スイスのUBS銀行が米国のIRS(国税庁)に顧客名簿の開示を約束したが、スイスの裁判所が開示はスイス国内法に抵触するとした。その結果、国内法を改正しようとして下院で一旦否決されたが、このほど無事、修正案が下院を通過した。
一時は国民投票かと思われたが、約4500口座が米国IRSに引き渡されることになった。米国政府はこの件について、米国が秘密口座を摘発する前に、自ら名乗り出た米国人及び米国永住権者には、収監しないことを約束した。
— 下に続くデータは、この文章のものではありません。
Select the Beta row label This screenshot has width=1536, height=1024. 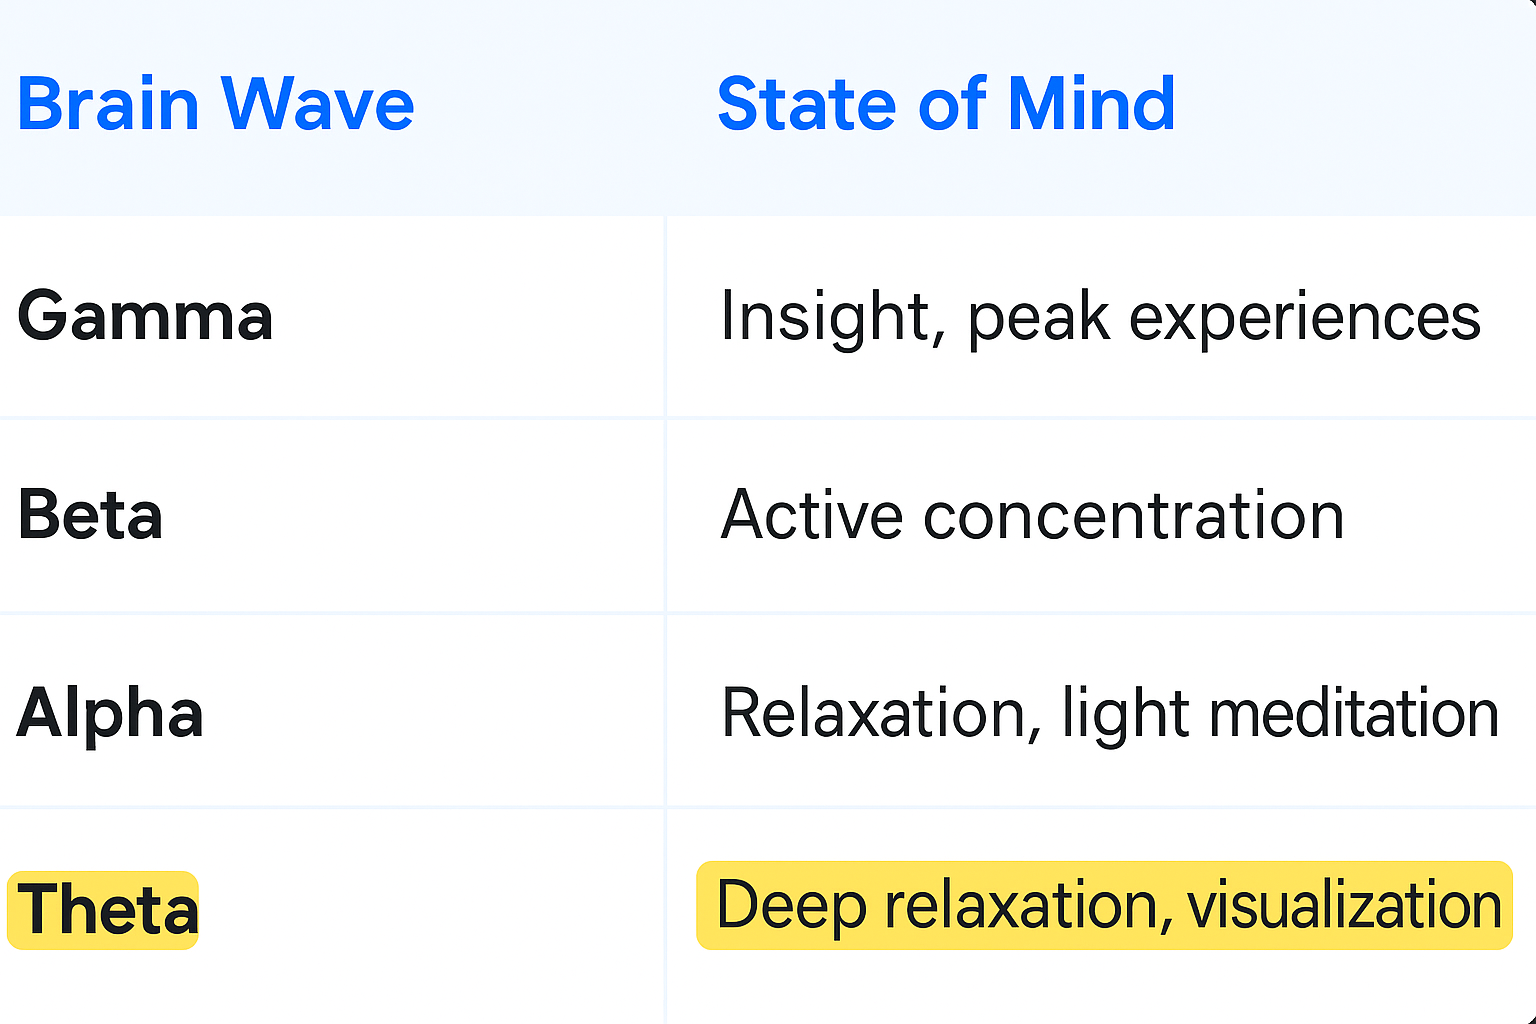click(90, 515)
つまり自首してきた者には、罪一等を減じるというわけだ。顧客名簿の開示引渡しがスイスの下院を通過したことで、昨日からUBS以外のスイスの銀行に口座を持っている人たちが続々と自首してきているようである。米国メディアによれば、スイス銀行の秘密主義にもいよいよ終止符が打たれたのでは、という記事が数多く載っているが、はたしてそうだろうか?
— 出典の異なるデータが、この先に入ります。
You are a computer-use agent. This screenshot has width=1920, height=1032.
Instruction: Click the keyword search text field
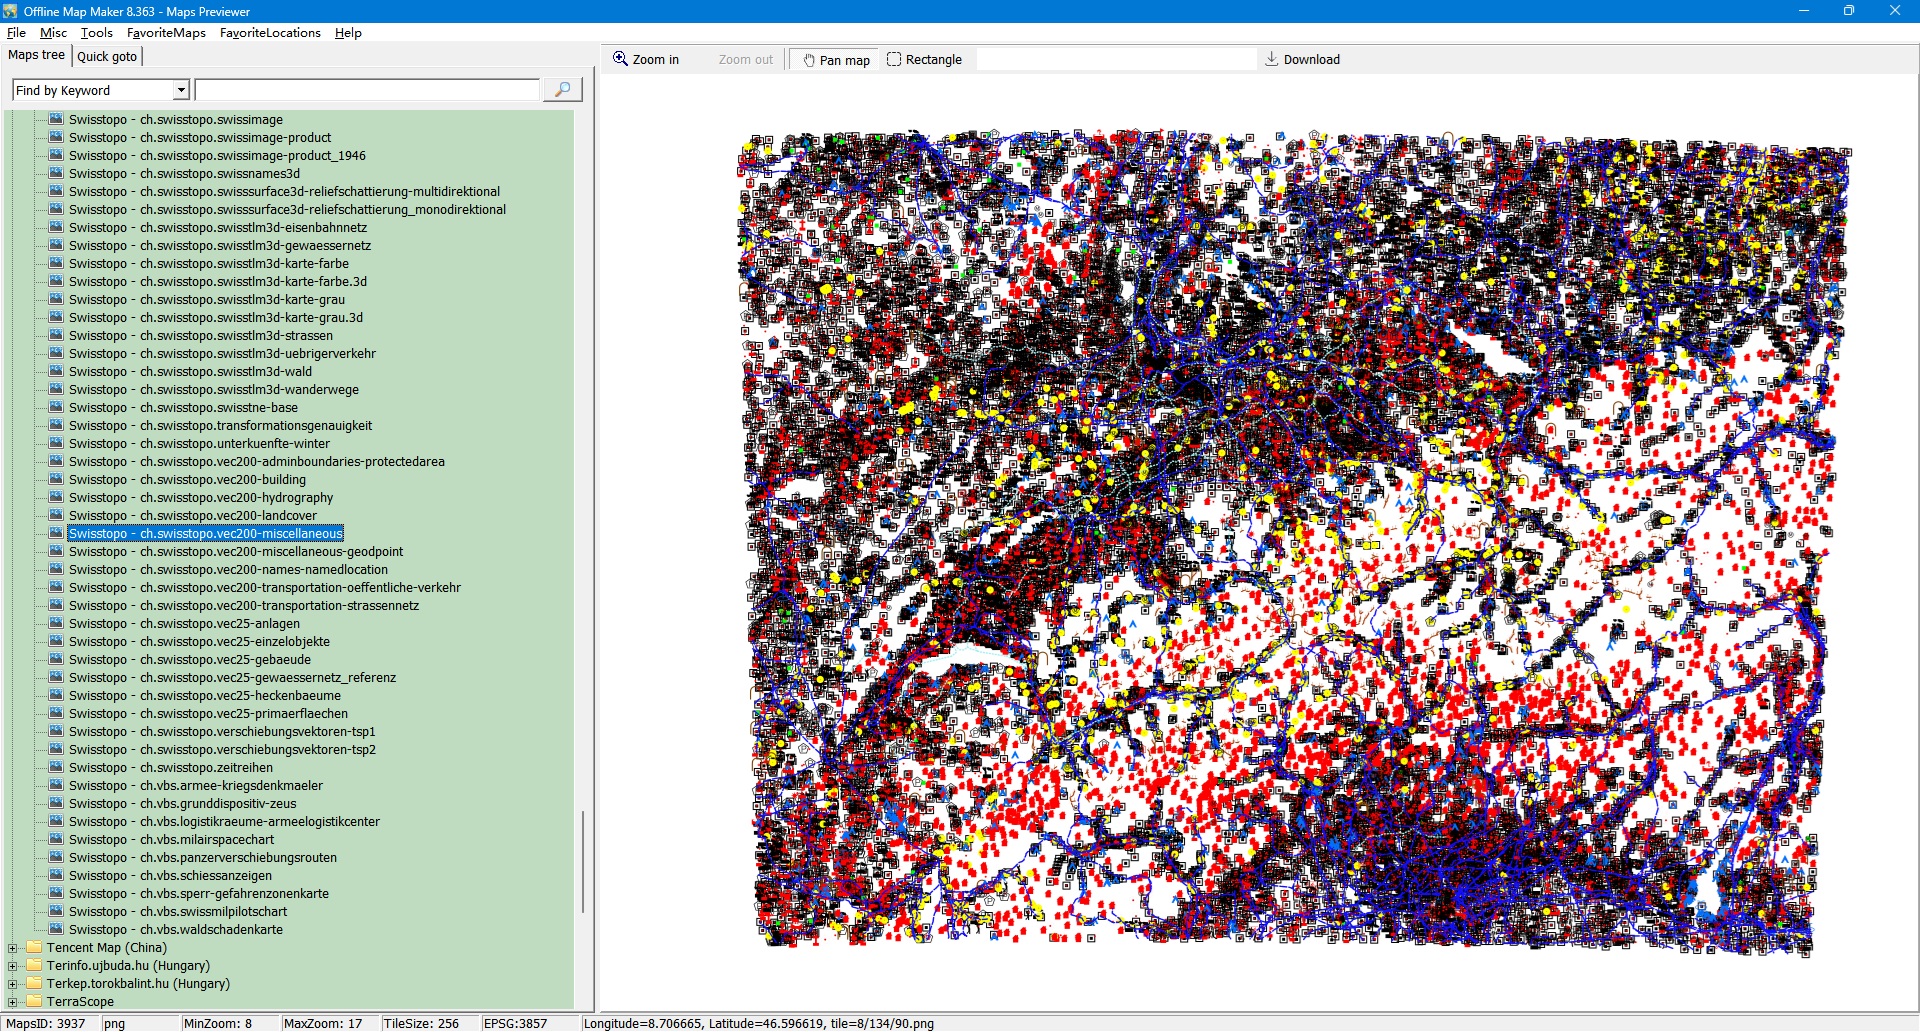pos(367,90)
かつて、ナチスドイツが必死になって暴こうとしたユダヤ人の口座。暴くことは出来なかったが、スイスのプライベートバンクとは、クレディスイスやUBSではない。国際的な決済銀行に秘密口座を所有している人は少ない。スイスのプライベートバンクのほとんどが、法人格を持たない個人経営である。そのため貸借対照表や損益計算書を公表もしなければ、監査を受けることもない。レマン湖周辺の別荘地で休暇を過ごすような大富豪には、今回のUBS問題は実は無縁なのである。